Un proyecto de acuerdo en el que le solicitan a la Presidenta de la República que propicie la utilización de los mecanismos del Sistema Interamericano en los casos de quiebres institucionales que hayan acontecido o puedan registrarse en el continente, presentaron los senadores Carlos Bianchi, Hernán Larraín, Sergio Romero y Adolfo Zaldívar.
A propósito de la dramática situación ocurrida en Bolivia, los parlamentarios también manifiestan en el texto, su “preocupación por la eventual desnaturalización de instancias como Unasur en donde incluso se pretende crear el Parlamento de Unasur, sin la previa anuencia de los órganos legislativos de cada uno de nuestros países”.

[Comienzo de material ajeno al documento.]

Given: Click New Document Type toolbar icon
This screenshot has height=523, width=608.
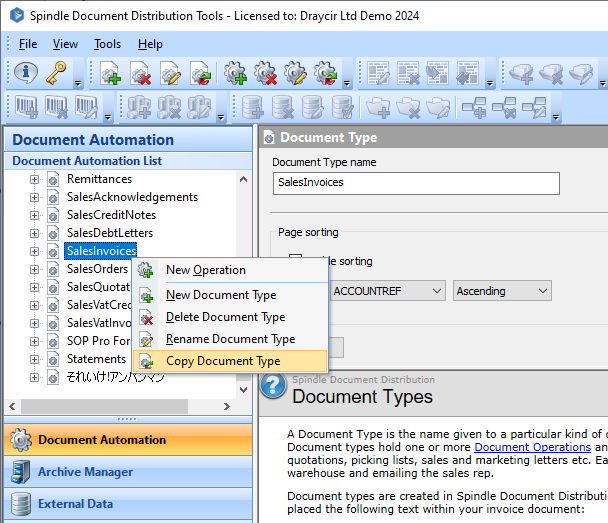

Junto con reiterar la necesidad de un irrenunciable e irrestricto apego a los derechos civiles y políticos en el continente, los legisladores sostienen que resulta preocupante tolerar el avance de enfrentamientos como los testimoniados en días recientes “sin que la comunidad americana propicie el encuentro de todas las partes involucradas en el conflicto, al amparo del diálogo que permite propiciar la institucionalidad vigente en el denominado Sistema Interamericano construido a partir de la Organización de Estados Americanos (OEA)”.
Dicho Sistema Interamericano, será analizado mañana martes por la Comisión de Relaciones Exteriores y el Ministro del ramo, Alejandro Foxley.

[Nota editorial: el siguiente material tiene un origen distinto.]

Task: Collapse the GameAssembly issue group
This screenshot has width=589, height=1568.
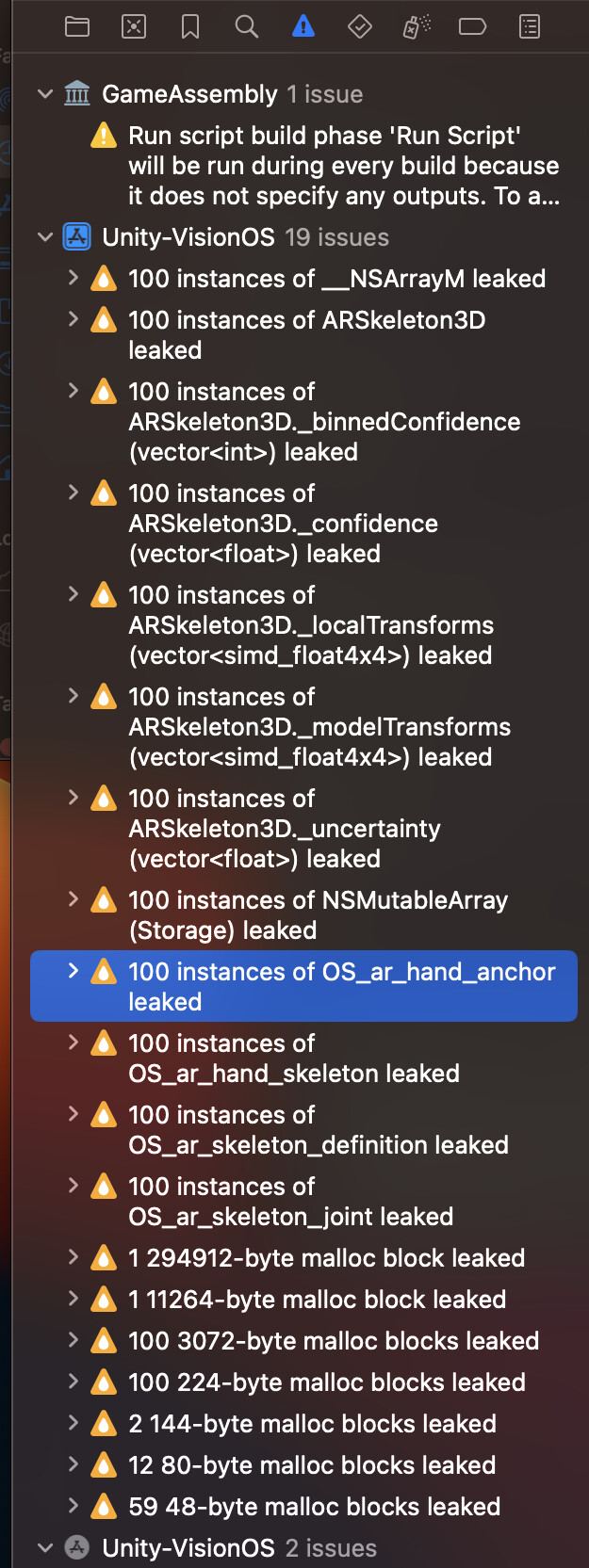Action: coord(44,93)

En el texto, los parlamentarios señalan que “notando el esfuerzo por el encuentro y la concordia entre los países del continente en el marco de UNASUR, se hace necesario reiterar que no pueden desconocerse los mecanismos elaborados por nuestros países para el diálogo y el resguardo de las democracias del continente, los que hoy están válida, legítima y tradicionalmente radicados en la OEA, que dispone de instrumentos internacionales y la experiencia necesarias para medir el diálogo en este conflicto, sin perjuicio de contar con un mandato expreso para el caso boliviano”.
INSTRUMENTOS EXISTENTES
A juicio de los autores de la iniciativa la Declaración de Santiago, de UNASUR y el hecho de que no se haya activado el mecanismo de la OEA, “arroja dudas y plantea expectativas de insospechada concreción”, pues no obstante reiterar el natural e inequívoco respaldo a la democracia y a los principios de integridad e inviolabilidad territorial, entre otros, genera una serie de mecanismos ad-hoc de diálogo en Bolivia, sobre ninguna otra base institucional que el texto suscrito por los Presidentes de los países miembros de UNASUR en Santiago.

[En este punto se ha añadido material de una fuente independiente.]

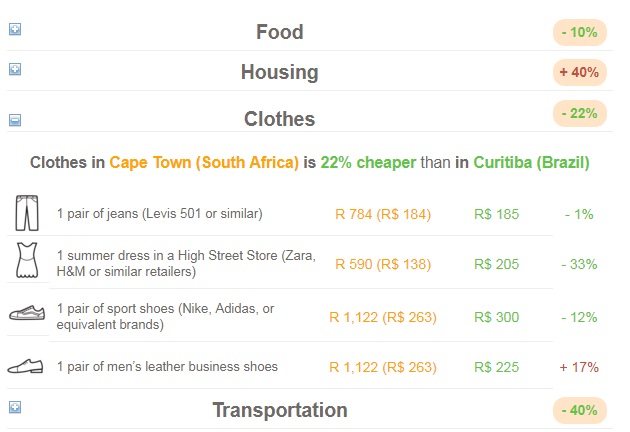Click the Clothes -22% badge
This screenshot has width=630, height=432.
point(580,114)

Los senadores Bianchi, Larraín, Romero y Zaldívar plantean que la OEA tiene un mandato expreso a propósito de Bolivia, más aún con motivo de la Cláusula Democrática que considera en su evolución convenciones, documentos y declaraciones que incluyen la Convención Americana sobre Derechos Humanos o Pacto de San José de 1969; la Declaración de Santiago de 1991 sobre democracia participativa: la Carta Democrática Interamericana o Declaración de Lima 2001 y la Declaración de Santiago de 2003 sobre democracia y confianza ciudadana.
“Todos esos instrumentos internacionales dan cuenta del rol y protagonismo que cabe a la OEA y su Secretaría General”, aseguran los legisladores.
Por ello, agregan que llama la atención que la dicho organismo no haya figurado en la Declaración, “lo que naturalmente confirma las aprensiones en orden a que se descarta la OEA por desconfiarse de ella, si bien los principios democráticos que invoca fueran acordados mayoritariamente en Chile en el marco expuesto en el párrafo anterior, siendo ésta probablemente marginada por parte de algunos sectores que intentan desnaturalizar este tipo de foros para adecuarlos a sus propios intereses”.